Monday, 17 October 2016

Movie Review: Ninotchka (1939)


A romantic comedy with political ornaments, Ninotchka is an appealing story of love and laughter blossoming across cultural barriers.

The cash-strapped Soviet government dispatches three officials named Iranoff, Buljanoff, and Kopalski to Paris to sell a precious set of jewels previously belonging to the Grand Duchess Swana (Ina Claire). The three men struggle to reconcile their communist ideals with all the luxuries that Paris has to offer, but eventually succumb and install themselves in a lavish hotel suite. Swana calls on her suave agent and potential lover Count Leon d'Algout (Melvyn Douglas) to quickly impose a court order freezing the sale or transfer of the jewels. Leon also proceeds to fully corrupt the three Soviet officials with parties, booze and women.

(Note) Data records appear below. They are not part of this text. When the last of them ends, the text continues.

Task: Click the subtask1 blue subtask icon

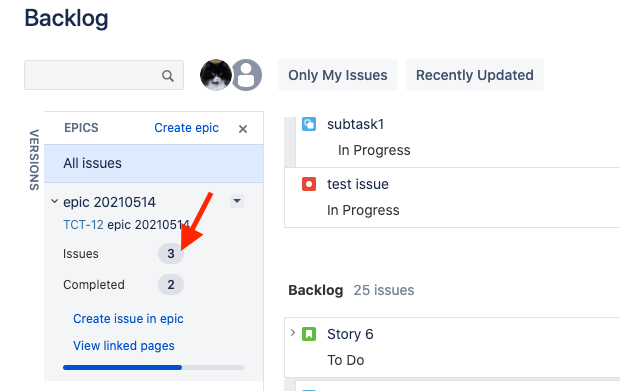Action: [x=309, y=124]
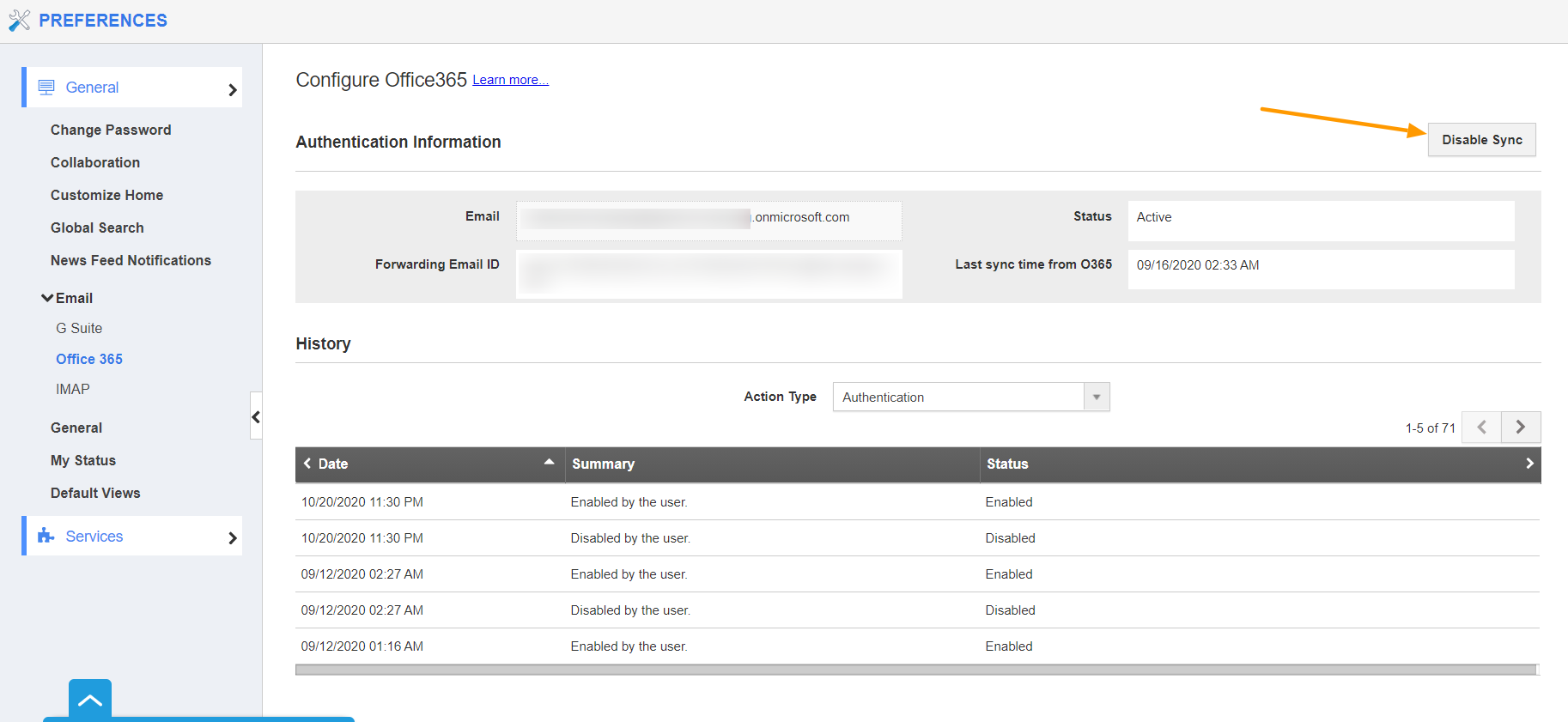Go to next page of history results
The width and height of the screenshot is (1568, 722).
coord(1520,428)
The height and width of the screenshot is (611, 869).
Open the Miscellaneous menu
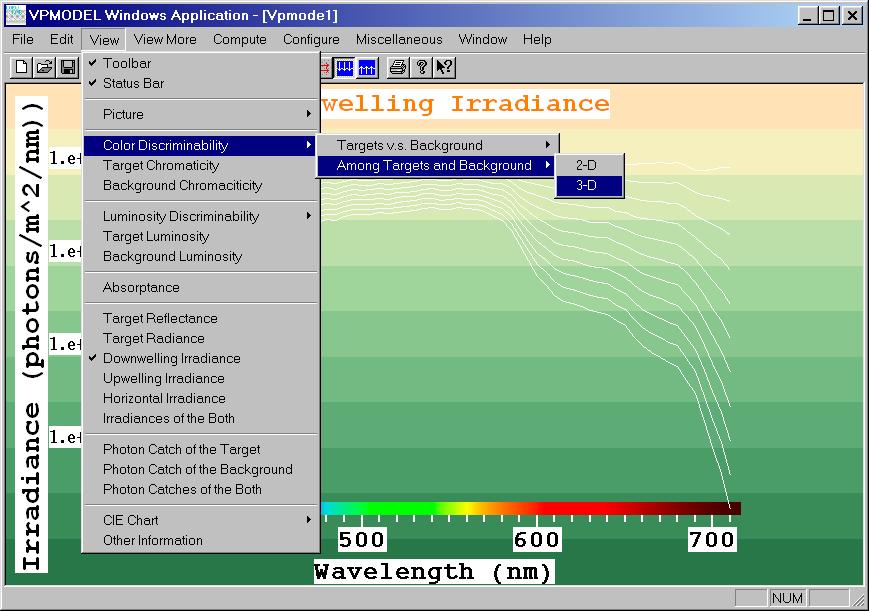(x=398, y=39)
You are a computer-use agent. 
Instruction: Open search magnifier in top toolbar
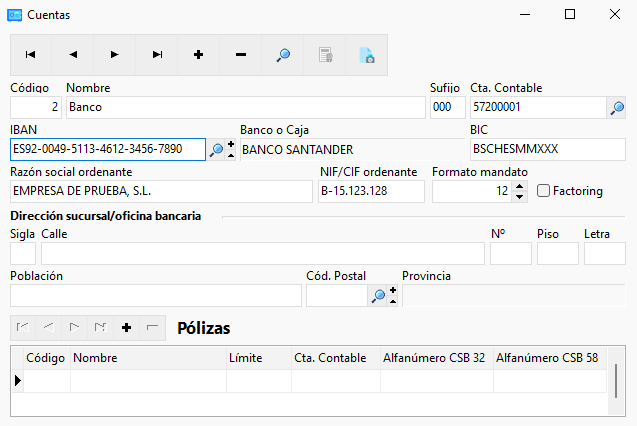pos(283,55)
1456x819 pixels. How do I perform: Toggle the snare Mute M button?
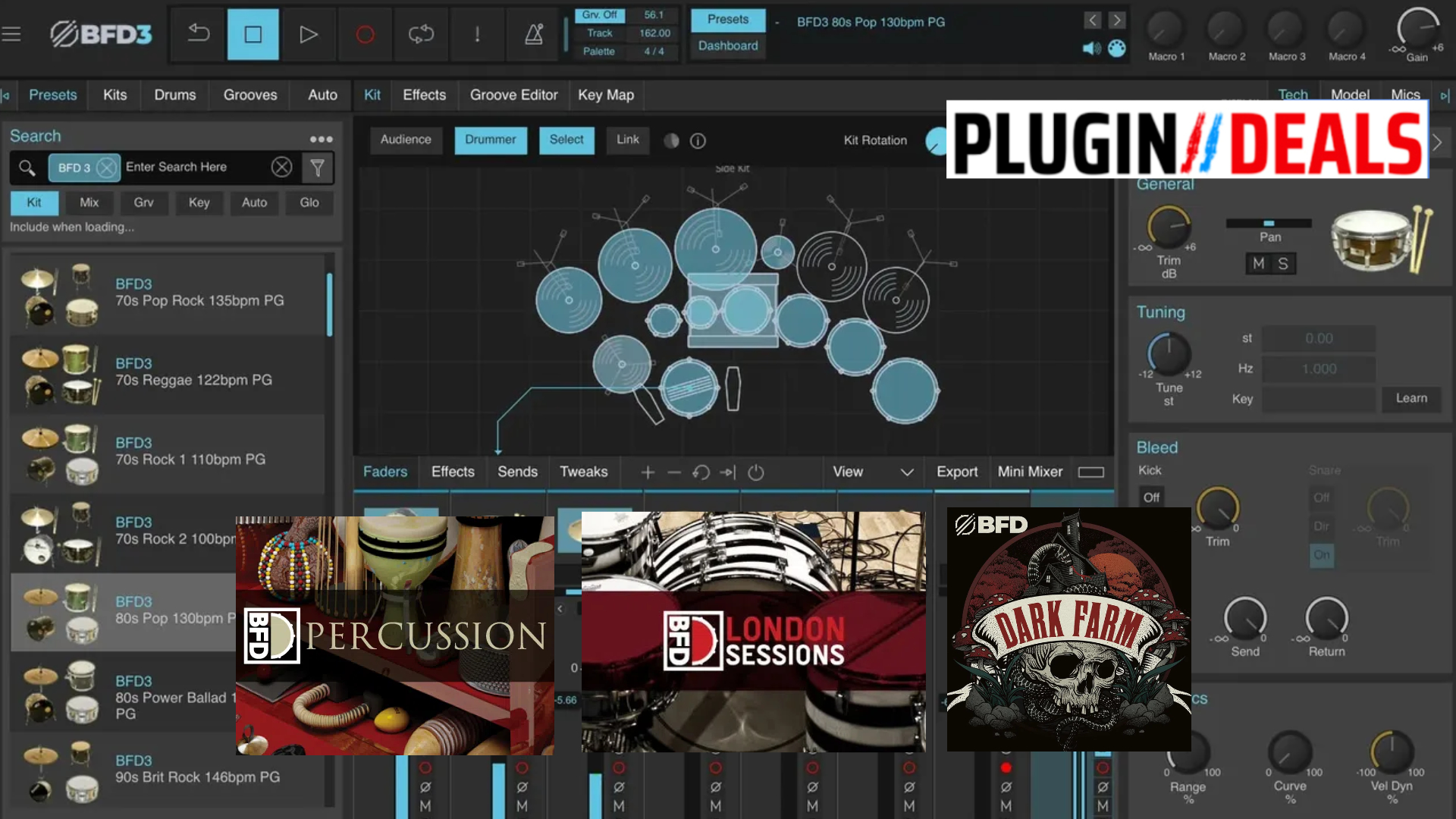point(1259,264)
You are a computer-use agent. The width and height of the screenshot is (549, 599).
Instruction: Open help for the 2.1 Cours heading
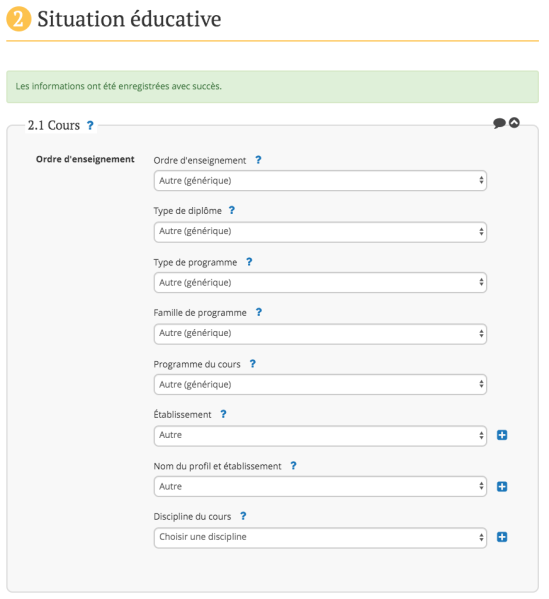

Nina Ivanovna "Ninotchka" Yakushova (Greta Garbo) is the next Soviet envoy to arrive, in an attempt to resolve the thorny situation. All business and fully committed to the communist cause, Ninotchka appears incorruptible. But Leon is persistent, and gradually she capitulates and falls in love with both the Count and the benefits of capitalism. With Ninotchka overwhelmed with love, Swana moves in to try and seize the initiative, claim her jewelry and reassert her hold on Leon.

Directed by Ernst Lubitsch and co-written by a team of four writers including Billy Wilder, Ninotchka showcases Greta Garbo at her best in a role designed to tease out her talent for dry comedy and sweet romance. The film is also a prescient early salvo in the war between ideologies. And in stubbornly concluding that the charms of luxury that come with capitalism are irresistible, the story manages to look ahead 50 years to the ultimate Achilles' heel of the communist ideal.

The first two thirds of Ninotchka are sharper and more enjoyable. The stage is set in the misadventures of Iranoff, Buljanoff, and Kopalski as they wrestle between their conscience and Paris' decadence. The battle is decisively won as soon as Leon brings out the weapons of mass seduction in the form of endless supplies of food, drinks, music, tobacco and attractive servers delivered straight to the extravagant hotel suite. But this is all an intro to Garbo's arrival as Ninotchka to straighten matters out. The witty script reaches a peak in the battle of wills between her intractable, factual adherence to soulless discourse while Leon tries all he knows to touch her heart.

Once love blossoms and Ninotchka surrenders to an entranced state the film slows into a mild overdose of sentimentality, and the edge is lost. Swana swoops in to create a standard love triangle and the film becomes more of a routine struggle between two women hoping to win the heart of the same man according to their moral compass.

In her penultimate film role Garbo is as entrancing as ever, and particularly effective in her deadpan delivery of communist beliefs, dutifully stripped of any semblance of individual humanity. Melvyn Douglas provides a strong counterpart as the elegant lover with a metaphorical blowtorch patiently intent on melting the ice around her heart. Bela Lugosi makes a late appearance as Commissar Razinin, Ninotchka's fearsome boss back in Russia.

Cleverly weaving romance, politics and humour, Ninotchka is as elegant as its Parisian setting.